Un giovane su tre, il 34,3% del totale, è un potenziale guidatore a rischio. Lo dice uno studio intitolato “Il paradosso del giovane guidatore”, condotto dai professori Anna Maria Giannini e Fabio Lucidi, docenti all’università La Sapienza, illustrato ieri pomeriggio (27 novembre) alla Biblioteca Nazionale di Roma, nell’ambito delle manifestazioni per il 60° anniversario della Polizia Stradale. Si tratta di un progetto molto importante, perché realizzato proprio dalla Polizia Stradale nell’ambito del Progetto Icaro, giunto alla conclusione della sua settima edizione, con 133 città complessivamente coinvolte e 72mila studenti che hanno preso parte alle attività legate alla sicurezza.
Le caratteristiche rilevate dalla ricerca nel cosiddetto “giovane guidatore a rischio” porterebbero spesso a comportamenti definiti pericolosi: l’identikit che emerge dall’analisi parla di un conducente più trasgressivo e maggiormente portato all’errore rispetto agli altri, che finiscono col pagare però il prezzo di questo atteggiamento. Come riconoscerlo?
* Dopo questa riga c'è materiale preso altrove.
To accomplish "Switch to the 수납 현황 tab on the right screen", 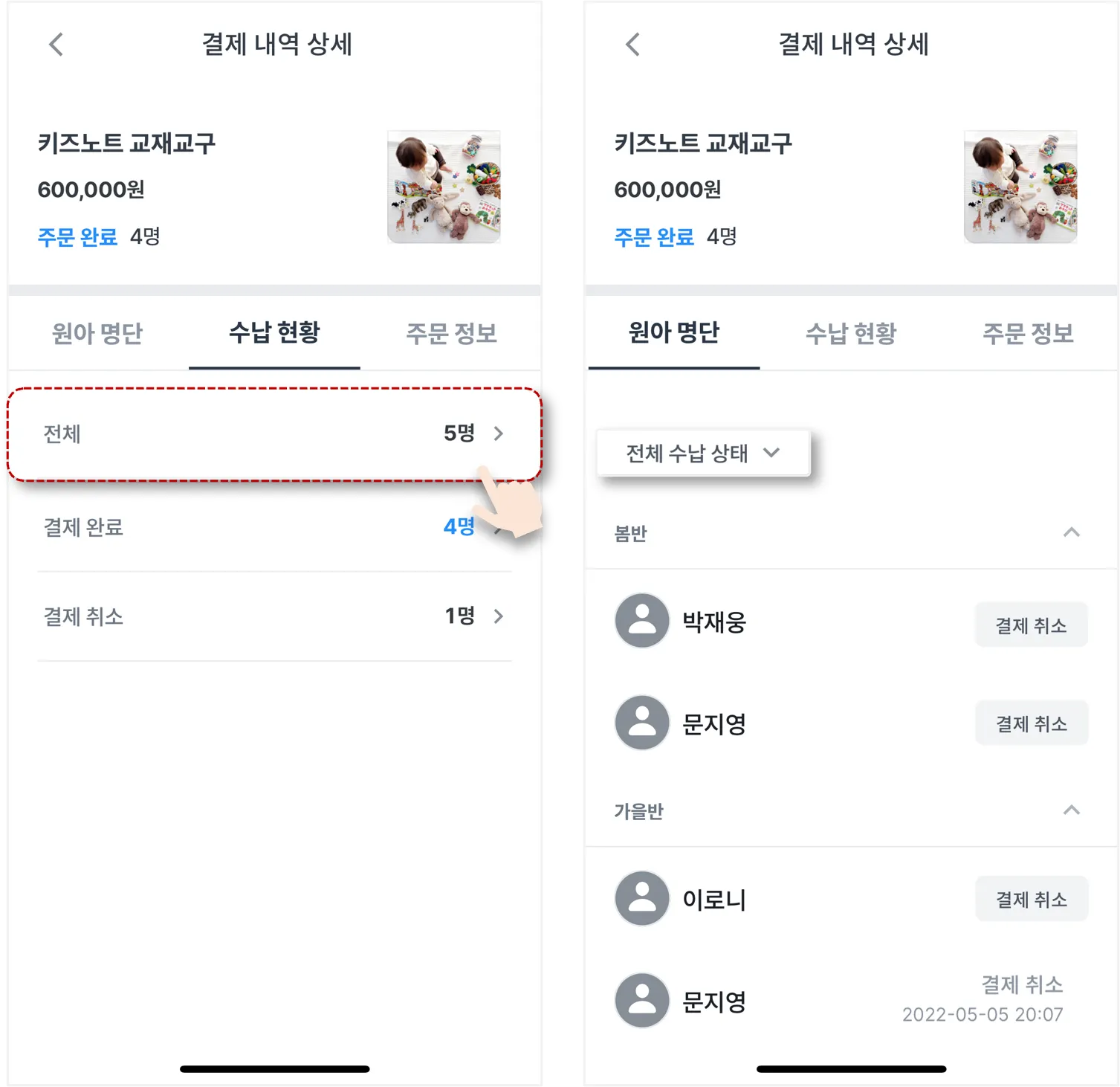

Innanzitutto è uno che percorre uno sacco di chilometri, spesso in ore notturne, è soggetto a guidare in condizioni psicofisiche critiche per stanchezza ed assunzione di alcolici, prende moltissime multe e, ovviamente, vanta un certo numero di incidenti stradali, in media più gravi rispetto a quelli occorsi agli altri conducenti. Eh già, gli altri: ma loro, “gli altri” appunto, come sono?
La ricerca traccia un profilo anche nei loro confronti e per fortuna si tratta di un identikit decisamente più rassicurante: il 37,8% di loro è stato definito “guidatore prudente”, mentre il 27,88 merita addirittura l’etichetta di “guidatore preoccupato/controllato”. Di loro, occorrerebbe parlare a lungo, celebrarne con dovizia di particolari le doti espresse, ma è purtroppo il soggetto a rischio quello che interessa di più e che evolve la propria esperienza con una mistificazione della realtà – ma non siamo affatto sicuri di aver azzeccato il termine – definita dai ricercatori “paradosso del giovane guidatore”: si tratta in sostanza di un vero e proprio fenomeno, secondo il quale ogni volta che un conducente privo di esperienza (background e know-out) sopravvive alle proprie temerarie azioni, cresce dentro di sé la convinzione di essere riuscito ad evitare il peggio grazie alle proprie abilità, o comunque di essere immune (se non immortale) dai rischi.